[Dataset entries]
● ● ● ● ● ● ●

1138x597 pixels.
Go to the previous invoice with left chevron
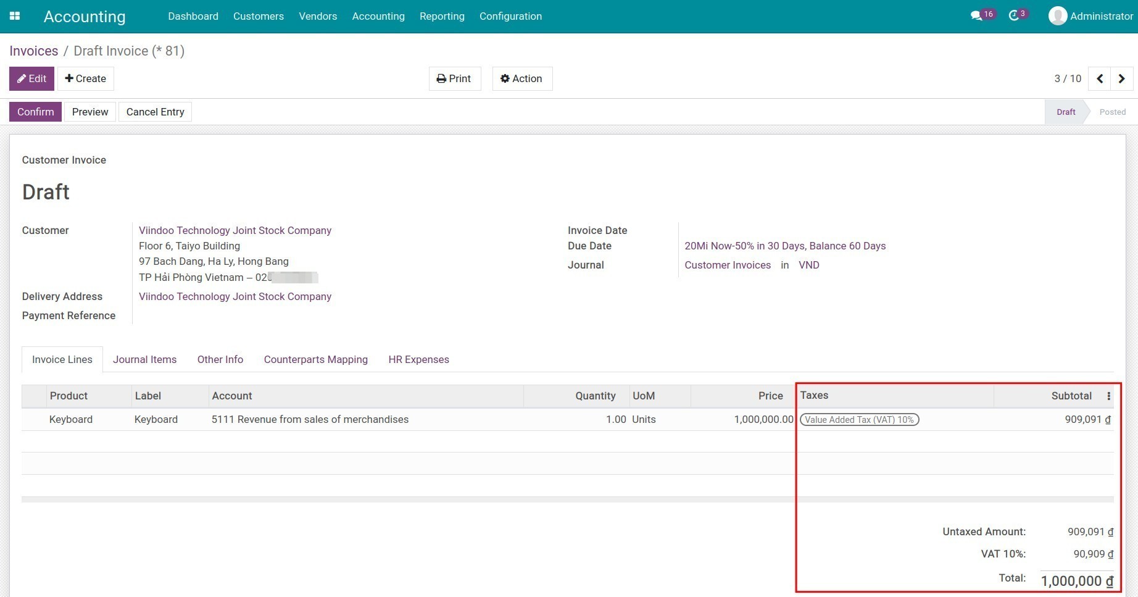click(x=1099, y=78)
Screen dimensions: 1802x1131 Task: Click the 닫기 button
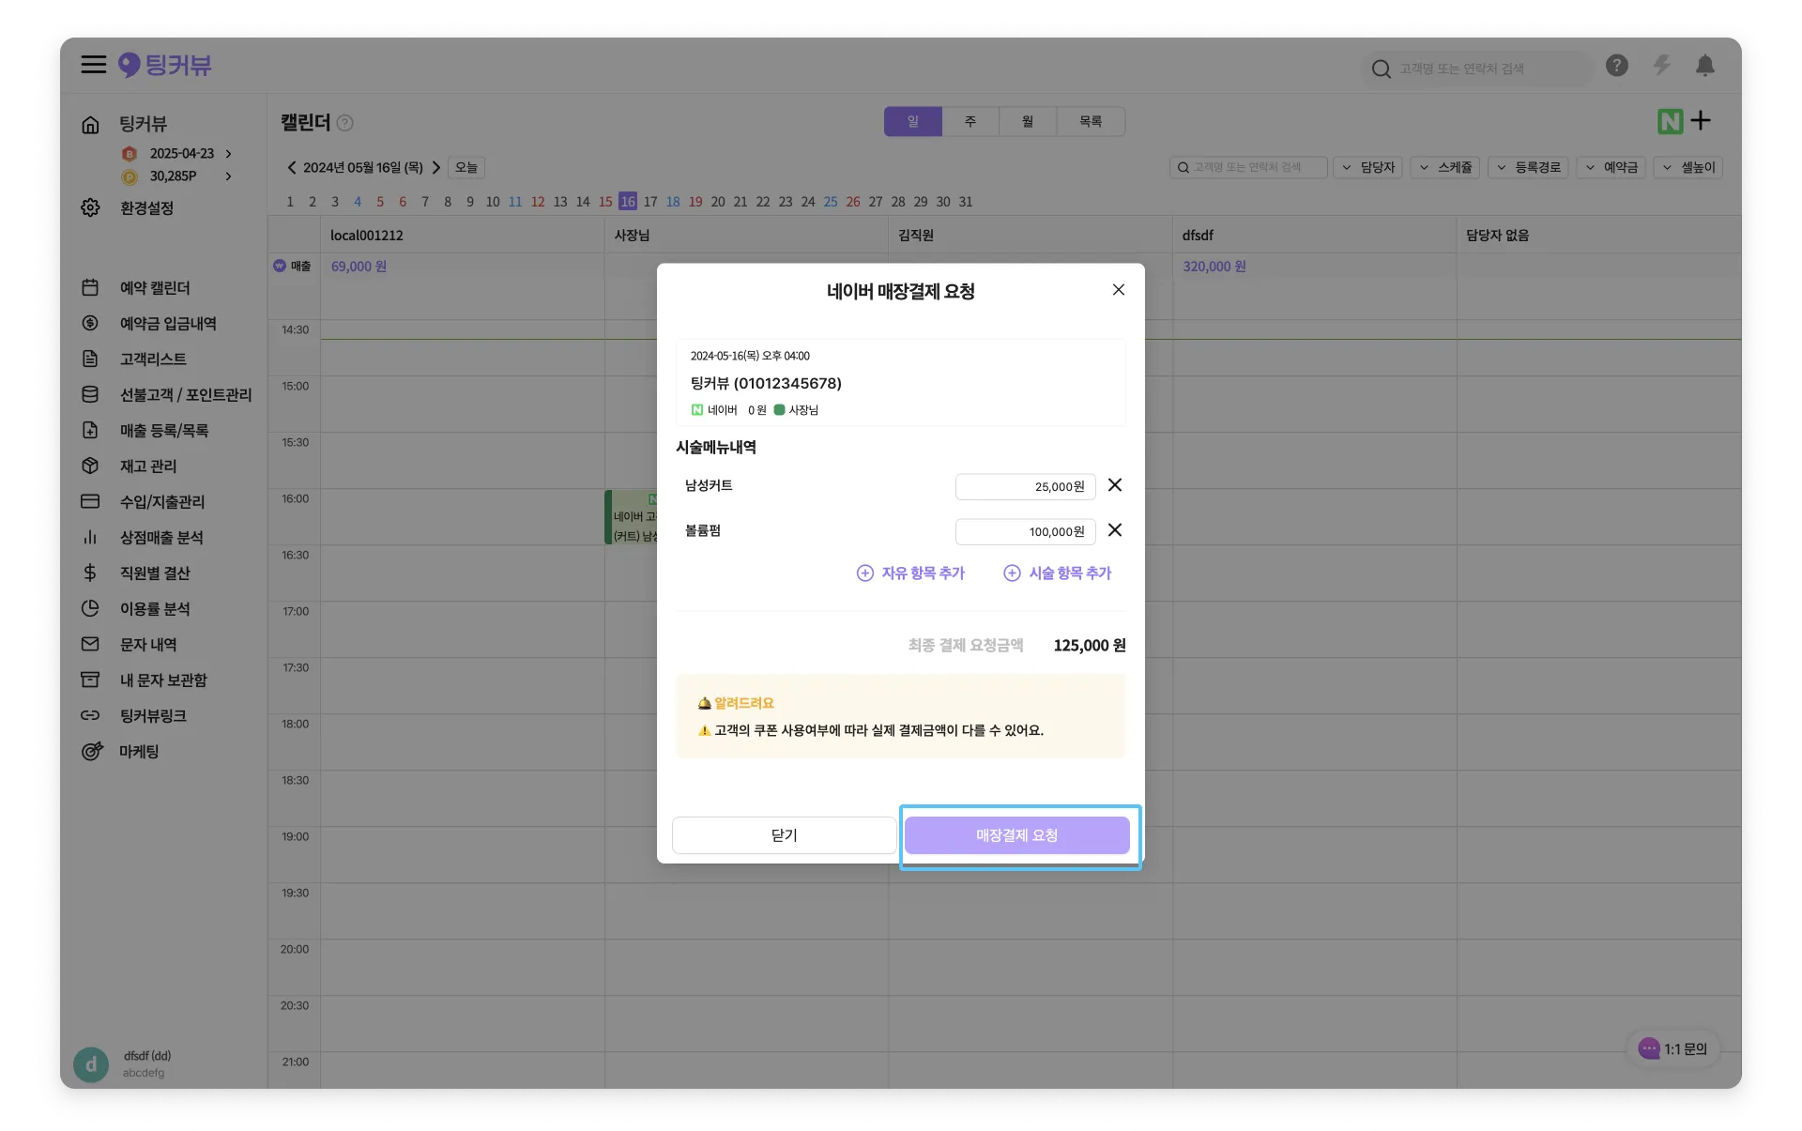click(784, 835)
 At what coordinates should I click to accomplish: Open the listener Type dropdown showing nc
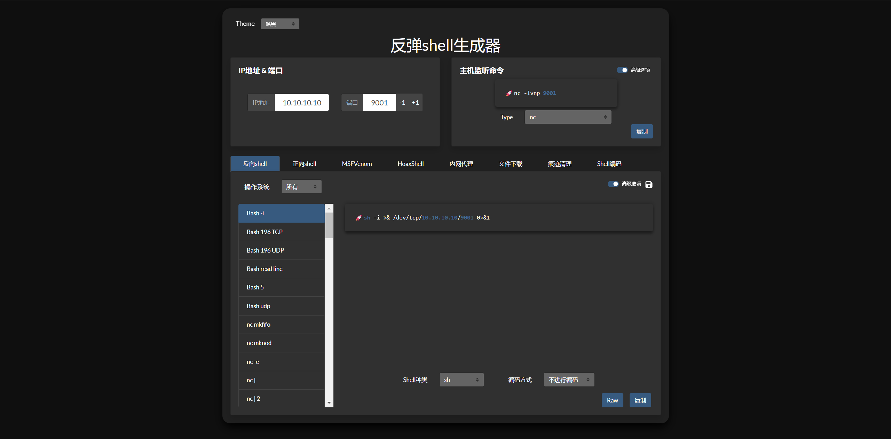click(x=568, y=117)
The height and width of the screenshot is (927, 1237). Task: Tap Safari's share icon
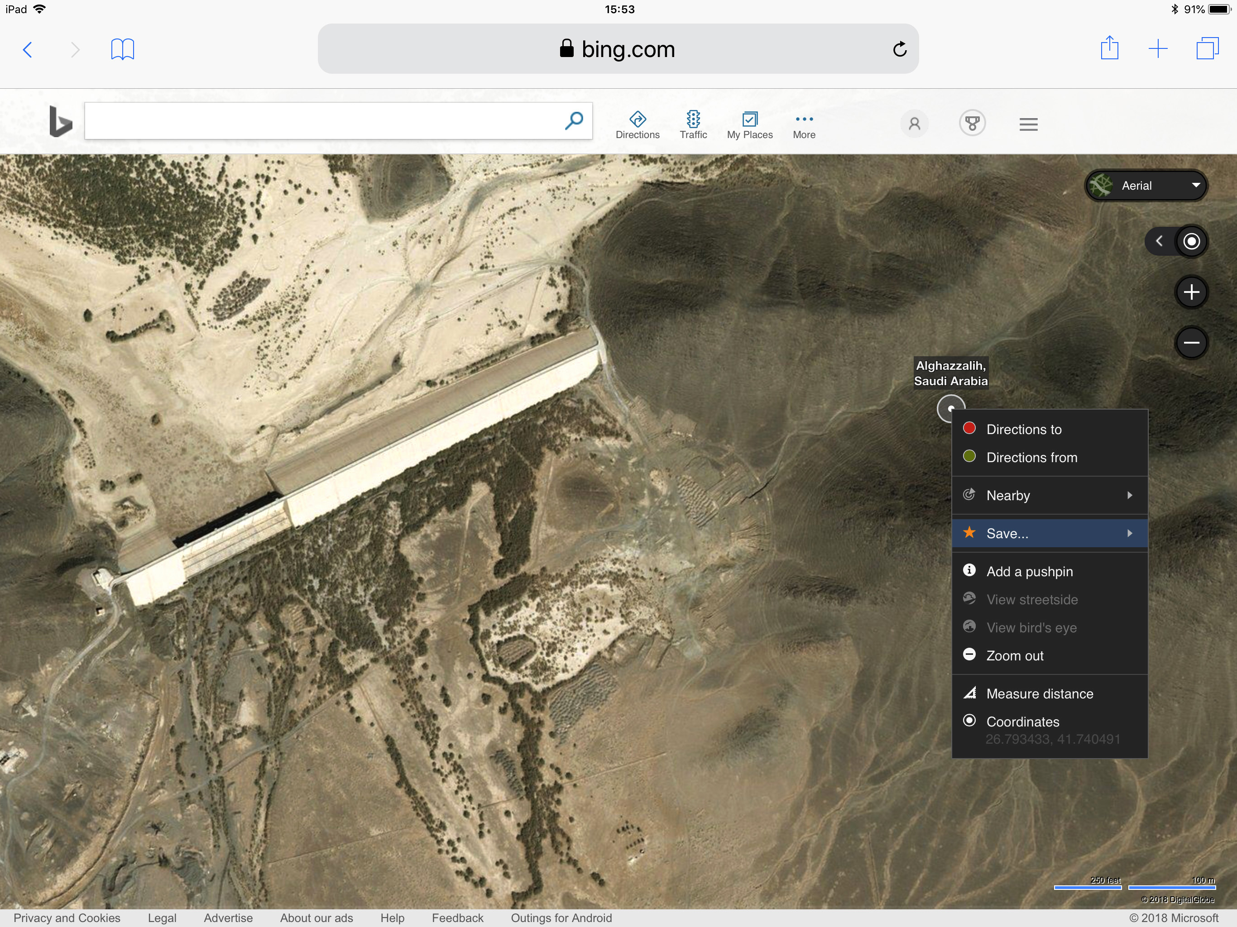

● ● ● ● ● ● ●

■ What is expected:
Beginning with the line that contains "Screen dimensions: 1802x1131" and ending with the last line of the entries above, repeat each line exactly, but not the pictures.

■ Exercise result:
Screen dimensions: 1802x1131 Task: Click the 닫기 button
click(784, 835)
 At what coordinates should I click to accomplish: Open the listener Type dropdown showing nc
click(x=568, y=117)
The height and width of the screenshot is (927, 1237). Task: Tap Safari's share icon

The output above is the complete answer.